Information given:
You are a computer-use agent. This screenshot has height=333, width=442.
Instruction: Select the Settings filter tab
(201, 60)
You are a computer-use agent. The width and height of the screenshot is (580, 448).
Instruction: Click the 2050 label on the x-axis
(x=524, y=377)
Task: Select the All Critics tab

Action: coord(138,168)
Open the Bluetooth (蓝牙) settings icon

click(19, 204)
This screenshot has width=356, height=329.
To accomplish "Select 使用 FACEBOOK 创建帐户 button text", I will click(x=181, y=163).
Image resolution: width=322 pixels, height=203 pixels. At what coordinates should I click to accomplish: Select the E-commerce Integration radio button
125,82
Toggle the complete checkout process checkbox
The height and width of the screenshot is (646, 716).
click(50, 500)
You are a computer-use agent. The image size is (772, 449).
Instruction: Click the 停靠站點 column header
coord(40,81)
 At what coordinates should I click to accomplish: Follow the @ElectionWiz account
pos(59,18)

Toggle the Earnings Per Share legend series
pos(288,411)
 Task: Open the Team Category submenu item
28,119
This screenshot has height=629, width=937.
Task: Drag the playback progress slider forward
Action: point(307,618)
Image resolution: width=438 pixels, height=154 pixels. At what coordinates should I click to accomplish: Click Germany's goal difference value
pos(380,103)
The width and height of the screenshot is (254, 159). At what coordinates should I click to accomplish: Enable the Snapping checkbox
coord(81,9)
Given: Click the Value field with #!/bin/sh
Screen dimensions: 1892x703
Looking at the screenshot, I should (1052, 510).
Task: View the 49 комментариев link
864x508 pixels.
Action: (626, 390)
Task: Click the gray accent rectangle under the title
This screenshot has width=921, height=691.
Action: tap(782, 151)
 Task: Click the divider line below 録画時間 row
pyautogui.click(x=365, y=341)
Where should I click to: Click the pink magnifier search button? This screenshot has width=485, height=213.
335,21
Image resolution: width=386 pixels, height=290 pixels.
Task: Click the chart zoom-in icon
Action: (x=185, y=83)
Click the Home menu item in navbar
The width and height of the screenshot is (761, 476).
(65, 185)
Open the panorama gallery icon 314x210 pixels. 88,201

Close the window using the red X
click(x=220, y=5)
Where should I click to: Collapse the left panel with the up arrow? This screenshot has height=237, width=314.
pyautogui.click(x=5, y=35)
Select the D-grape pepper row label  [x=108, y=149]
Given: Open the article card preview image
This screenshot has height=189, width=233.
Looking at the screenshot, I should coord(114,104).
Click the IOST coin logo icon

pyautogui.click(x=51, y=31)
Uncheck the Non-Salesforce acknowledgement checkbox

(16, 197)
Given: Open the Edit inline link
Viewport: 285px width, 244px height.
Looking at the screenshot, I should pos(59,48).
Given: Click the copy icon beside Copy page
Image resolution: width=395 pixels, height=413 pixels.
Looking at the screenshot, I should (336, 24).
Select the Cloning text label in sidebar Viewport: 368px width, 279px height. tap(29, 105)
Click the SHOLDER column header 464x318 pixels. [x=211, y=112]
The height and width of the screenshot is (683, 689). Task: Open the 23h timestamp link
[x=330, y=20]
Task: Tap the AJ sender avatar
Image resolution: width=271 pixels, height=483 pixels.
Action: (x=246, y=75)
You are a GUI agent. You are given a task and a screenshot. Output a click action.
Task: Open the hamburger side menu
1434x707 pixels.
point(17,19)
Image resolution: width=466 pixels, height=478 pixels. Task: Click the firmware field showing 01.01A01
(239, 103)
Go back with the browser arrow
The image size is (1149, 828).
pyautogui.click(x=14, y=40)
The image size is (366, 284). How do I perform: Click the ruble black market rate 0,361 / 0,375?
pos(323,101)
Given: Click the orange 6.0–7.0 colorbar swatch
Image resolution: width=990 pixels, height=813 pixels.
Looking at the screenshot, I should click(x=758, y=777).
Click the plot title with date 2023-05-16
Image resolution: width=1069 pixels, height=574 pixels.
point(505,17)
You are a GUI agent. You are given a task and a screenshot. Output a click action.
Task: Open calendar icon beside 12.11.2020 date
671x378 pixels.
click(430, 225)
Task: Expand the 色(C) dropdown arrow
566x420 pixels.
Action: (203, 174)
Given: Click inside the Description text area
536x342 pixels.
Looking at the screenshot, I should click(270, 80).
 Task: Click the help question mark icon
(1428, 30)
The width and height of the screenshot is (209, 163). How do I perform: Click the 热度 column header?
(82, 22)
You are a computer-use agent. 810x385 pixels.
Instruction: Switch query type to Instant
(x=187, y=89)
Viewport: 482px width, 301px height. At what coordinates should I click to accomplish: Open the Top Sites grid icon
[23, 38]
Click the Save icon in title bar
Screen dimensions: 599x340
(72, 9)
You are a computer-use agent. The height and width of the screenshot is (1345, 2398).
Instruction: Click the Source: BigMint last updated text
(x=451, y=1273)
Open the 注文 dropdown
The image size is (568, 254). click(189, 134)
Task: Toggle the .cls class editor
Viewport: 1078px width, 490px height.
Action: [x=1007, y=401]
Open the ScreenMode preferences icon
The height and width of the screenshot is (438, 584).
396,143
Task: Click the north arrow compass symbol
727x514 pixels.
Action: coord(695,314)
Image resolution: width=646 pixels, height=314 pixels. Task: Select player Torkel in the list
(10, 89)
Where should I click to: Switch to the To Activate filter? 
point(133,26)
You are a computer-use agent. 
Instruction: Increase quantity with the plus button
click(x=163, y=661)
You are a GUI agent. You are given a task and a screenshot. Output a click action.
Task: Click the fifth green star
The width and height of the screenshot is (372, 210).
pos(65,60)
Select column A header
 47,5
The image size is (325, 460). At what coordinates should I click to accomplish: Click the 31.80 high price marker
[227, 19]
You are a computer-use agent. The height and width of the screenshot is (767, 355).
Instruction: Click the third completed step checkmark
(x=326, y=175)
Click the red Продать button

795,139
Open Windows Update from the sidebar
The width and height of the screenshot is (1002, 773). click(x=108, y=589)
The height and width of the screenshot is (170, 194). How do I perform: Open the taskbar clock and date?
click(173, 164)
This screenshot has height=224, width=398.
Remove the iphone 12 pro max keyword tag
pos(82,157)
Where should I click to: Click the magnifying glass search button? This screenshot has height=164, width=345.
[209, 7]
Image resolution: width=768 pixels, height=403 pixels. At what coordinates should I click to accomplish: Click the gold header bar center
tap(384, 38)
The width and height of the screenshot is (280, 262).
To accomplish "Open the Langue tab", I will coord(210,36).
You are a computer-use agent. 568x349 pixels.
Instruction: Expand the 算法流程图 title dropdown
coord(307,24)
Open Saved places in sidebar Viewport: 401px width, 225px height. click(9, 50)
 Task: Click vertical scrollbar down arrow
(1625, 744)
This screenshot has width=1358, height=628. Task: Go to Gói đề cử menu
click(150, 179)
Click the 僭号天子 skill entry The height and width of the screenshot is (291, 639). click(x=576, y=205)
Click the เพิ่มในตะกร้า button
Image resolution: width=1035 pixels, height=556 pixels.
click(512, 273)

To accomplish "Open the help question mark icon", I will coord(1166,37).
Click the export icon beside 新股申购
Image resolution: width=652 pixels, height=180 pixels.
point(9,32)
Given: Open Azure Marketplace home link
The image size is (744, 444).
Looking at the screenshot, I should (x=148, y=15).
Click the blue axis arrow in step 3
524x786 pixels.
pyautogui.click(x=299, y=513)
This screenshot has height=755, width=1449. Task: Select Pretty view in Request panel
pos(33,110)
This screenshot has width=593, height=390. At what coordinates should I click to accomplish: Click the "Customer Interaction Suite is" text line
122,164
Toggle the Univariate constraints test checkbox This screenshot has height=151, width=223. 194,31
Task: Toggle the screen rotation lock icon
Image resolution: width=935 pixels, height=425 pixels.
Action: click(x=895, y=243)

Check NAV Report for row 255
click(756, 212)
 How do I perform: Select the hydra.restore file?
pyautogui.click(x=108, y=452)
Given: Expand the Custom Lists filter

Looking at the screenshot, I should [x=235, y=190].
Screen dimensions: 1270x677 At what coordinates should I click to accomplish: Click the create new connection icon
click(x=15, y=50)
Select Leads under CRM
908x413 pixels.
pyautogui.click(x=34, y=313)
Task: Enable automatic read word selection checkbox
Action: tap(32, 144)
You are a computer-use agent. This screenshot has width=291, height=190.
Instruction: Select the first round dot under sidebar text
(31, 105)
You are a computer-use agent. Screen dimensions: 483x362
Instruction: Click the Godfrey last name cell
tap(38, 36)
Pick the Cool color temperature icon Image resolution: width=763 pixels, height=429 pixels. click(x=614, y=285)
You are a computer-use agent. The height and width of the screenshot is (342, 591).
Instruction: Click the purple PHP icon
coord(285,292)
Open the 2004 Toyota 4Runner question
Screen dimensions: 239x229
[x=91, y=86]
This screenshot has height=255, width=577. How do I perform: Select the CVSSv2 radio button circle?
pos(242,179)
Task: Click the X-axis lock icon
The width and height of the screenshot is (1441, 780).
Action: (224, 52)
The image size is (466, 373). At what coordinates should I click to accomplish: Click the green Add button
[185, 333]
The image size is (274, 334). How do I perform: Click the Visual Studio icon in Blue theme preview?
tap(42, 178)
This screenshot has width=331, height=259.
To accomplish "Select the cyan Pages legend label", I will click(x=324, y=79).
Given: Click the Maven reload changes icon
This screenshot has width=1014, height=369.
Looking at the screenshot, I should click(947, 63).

Exercise: In the entries above, please find the line with "Given: Click the orange" and the line with "Task: Toggle the .cls class editor", then write out exactly those two lines and every line between them, and nothing more.

Finished exercise:
Given: Click the orange 6.0–7.0 colorbar swatch
Image resolution: width=990 pixels, height=813 pixels.
Looking at the screenshot, I should click(x=758, y=777).
Click the plot title with date 2023-05-16
Image resolution: width=1069 pixels, height=574 pixels.
point(505,17)
You are a GUI agent. You are given a task and a screenshot. Output a click action.
Task: Open calendar icon beside 12.11.2020 date
671x378 pixels.
click(430, 225)
Task: Expand the 色(C) dropdown arrow
566x420 pixels.
Action: (203, 174)
Given: Click inside the Description text area
536x342 pixels.
Looking at the screenshot, I should click(270, 80).
 Task: Click the help question mark icon
(1428, 30)
The width and height of the screenshot is (209, 163). How do I perform: Click the 热度 column header?
(82, 22)
You are a computer-use agent. 810x385 pixels.
Instruction: Switch query type to Instant
(x=187, y=89)
Viewport: 482px width, 301px height. At what coordinates should I click to accomplish: Open the Top Sites grid icon
[23, 38]
Click the Save icon in title bar
Screen dimensions: 599x340
(72, 9)
You are a computer-use agent. The height and width of the screenshot is (1345, 2398).
Instruction: Click the Source: BigMint last updated text
(x=451, y=1273)
Open the 注文 dropdown
The image size is (568, 254). click(189, 134)
Task: Toggle the .cls class editor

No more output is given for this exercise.